India is a significant growth market for the Hyperconverged infrastructure solutions provider, Nutanix. The company has ramped up its investment significantly in the country recently by opening a customer support centre in Pune. The center also co-locates Nutanix engineering to establish the company’s second centre of excellence in India after Bangalore. Neville Vincent, Vice President, ASEAN, India, ANZ at Nutanix talks more in detail about its India centres' contribution towards the company’s overall innovation and growth objectives.
How do you view the India market from the company’s innovation and growth perspective?
The importance of India is two-fold from the innovation perspective. A significant part of our engineering development and support capability is resident here in India, but we also see a lot of Indian customers really at the forefront of adopting our technology beyond just our hyperconvergence operating system, such as our value-added software-defined technology around security and it might be at micro-segmentation or process application automation, application development and deployment. Those applications really solve the issue between the infrastructure and the development. Also, India as a marketplace has also been very successful, and we are seeing very significant year on year growth here.
Would you like to take us through some of the innovation projects that you have embarked on here?
When you look at Nutanix, please look at the three categories of our offerings. The first category of offering is what we call our ‘core’ offering, i.e. the hyperconverged operating system, hypervisor, and management system. We have developed applications that actually sit on top of that operating system, and we call that ‘Essentials’. But it is the third area of our offering, where we see the innovation occurring most, and i.e. ‘data gravity’. We are now seeing data go away from the public or monolithic Cloud to the edge, where the innovation lies and that comes down to the miniaturization or the atomization of compute capability.
For example, we do a lot of work with the American military and we can actually land data center in a ruggedized box that can be fired up instantly and give the warfighter the right information at the right time to make the right decision. We enable the simplification and the mission criticality of the data center in a box. We’re also talking to Indian agricultural companies as to how we can put a data center in a drone using video technology to look at the plantations and use video analytics which can be processed within the drone to determine what is the right time for harvesting.
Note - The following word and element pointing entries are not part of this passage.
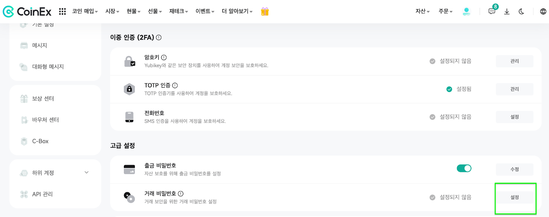Image resolution: width=549 pixels, height=217 pixels.
Task: Open your profile avatar in the header
Action: [466, 11]
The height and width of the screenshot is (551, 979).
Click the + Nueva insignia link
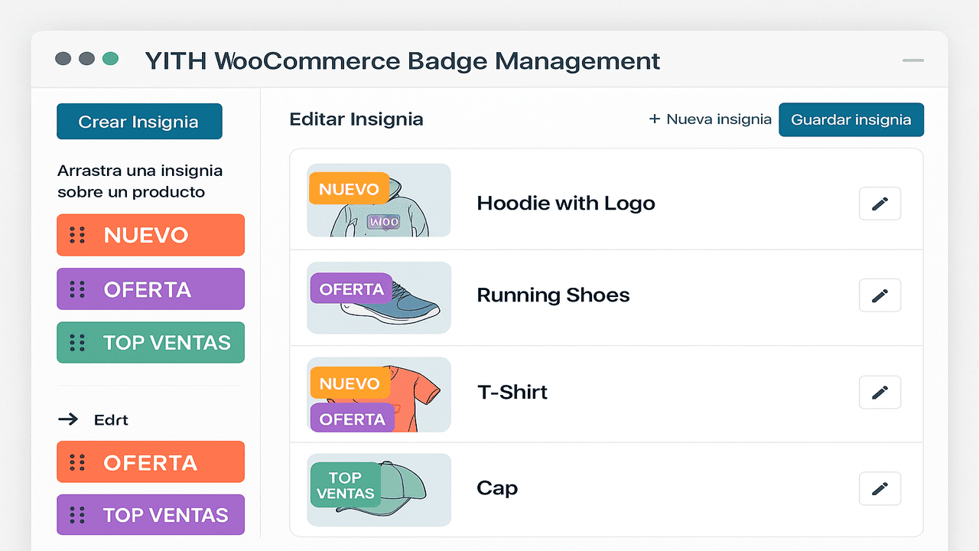point(710,119)
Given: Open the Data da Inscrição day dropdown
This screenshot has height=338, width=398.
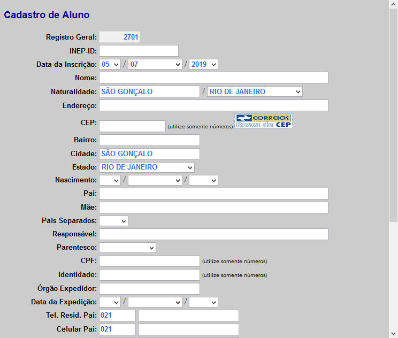Looking at the screenshot, I should (x=110, y=64).
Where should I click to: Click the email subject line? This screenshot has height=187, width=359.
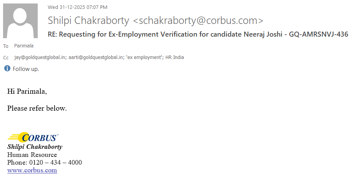[198, 34]
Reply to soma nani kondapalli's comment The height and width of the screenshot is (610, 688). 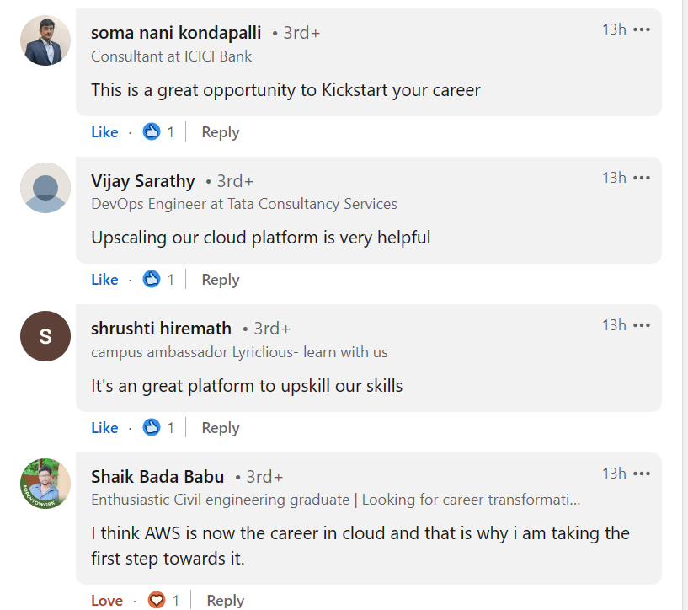(x=221, y=132)
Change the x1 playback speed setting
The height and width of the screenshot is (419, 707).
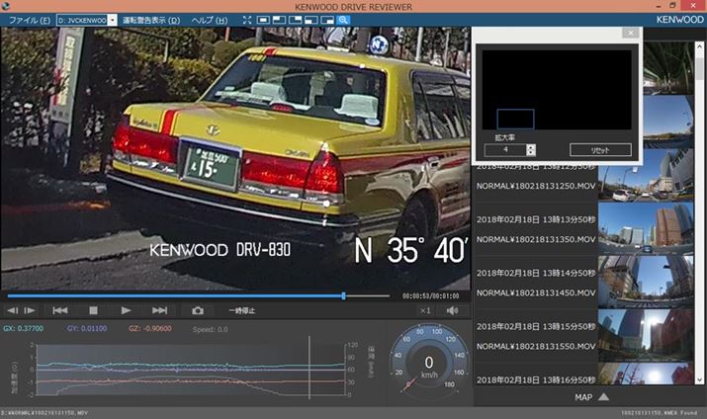(425, 310)
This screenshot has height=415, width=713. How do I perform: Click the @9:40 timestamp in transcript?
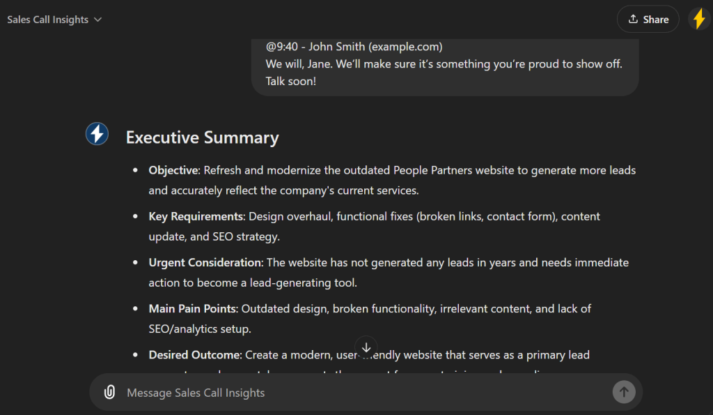(x=282, y=47)
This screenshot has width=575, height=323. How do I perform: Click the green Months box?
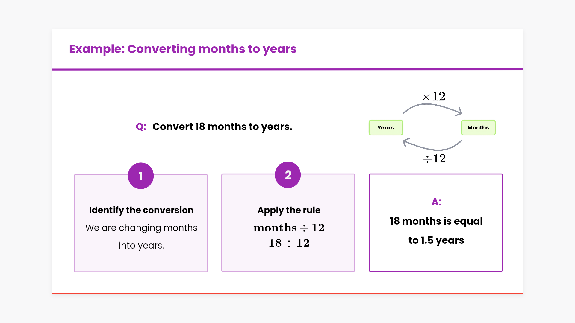(478, 128)
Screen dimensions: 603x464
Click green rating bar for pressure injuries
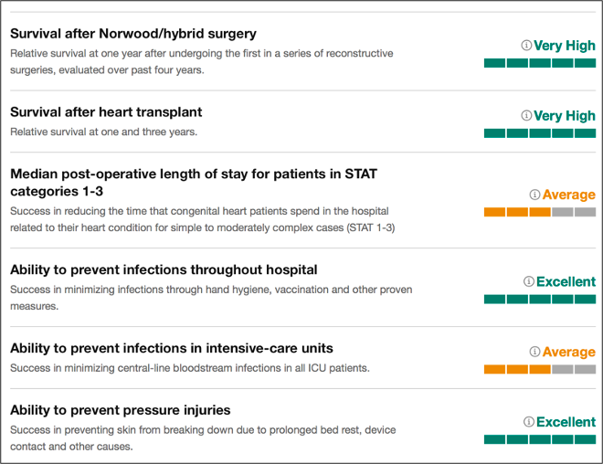click(x=539, y=439)
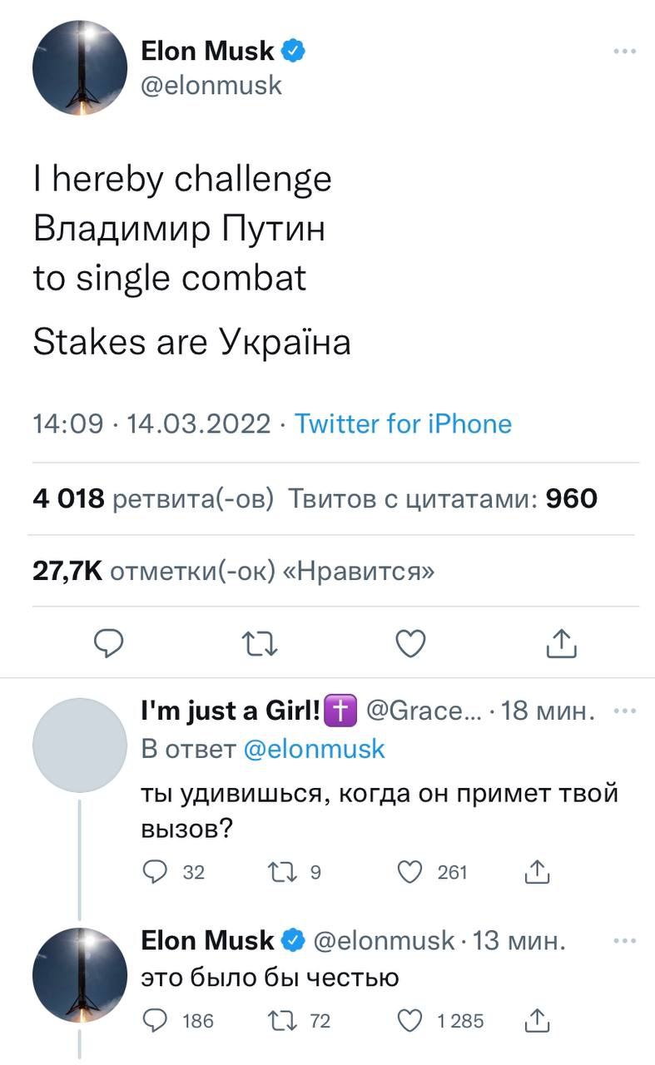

Do the partnerships with AWS and HPE help you to tap new customers in India?
These two partnerships have two very different purposes, but it is all about bringing the freedom of choices for the customers.
When we first came to market, we wanted to express our opinion as to how best to configure hardware to run a software. So, we had our own appliances. And as we expressed that opinion, different hardware vendors begin to understand that. And so we then began to have different relationships, be it with Dell, or with Lenovo and now with HP-we’ve given customers the freedom of choosing their hardware. It’s a very positive platform partnership for us as there’s a lot of enterprises that use HPE platforms, and we see that has been an incremental factor for the adoption of our technology. But with AWS, it’s around the freedom of choice regarding the Cloud. We have got customers the freedom of choice for platform, and freedom of choice for hypervisors now. I think this allows us to be seen as an operating system company with enterprise applications to improve services and innovation and hence, we give that freedom of choice to the customers.
We are also looking to make inroads into traditional verticals like hardcore manufacturing, automobiles, with some of our partnerships.
How do you look at India in terms of talent and how does it help to pursue your innovation objectives?
I can only say that when 20 percent of the Nutanix workforce globally, sits in India, I think that says a lot about how crucial is India from the talent and innovation point of view.
How crucial is India from future growth perspectives?
It is a significant revenue contributor to us. Unlike other tech companies, India revenue of Nutanix is higher than that of China’s. Normally, for any other tech companies that we compete with, China does 3X or 4X of that India does for us. India has been a revelation of sorts, and if we maintain our past trajectory of growth, we will double our customer base in eighteen months. India holds one of the highest AHV adoption rates in the whole world and it also, the fourth largest revenue contributor within the Asia Pacific. If you look at all of our deployments in India, 80 percent of them have utilized our own license-free hypervisor AHV and when you look at the historical growth rates, they’re quite significant. So I think what’s the real driver, is the continued adoption of AHV as hypervisor being the key enabler and for our growth movement forwards.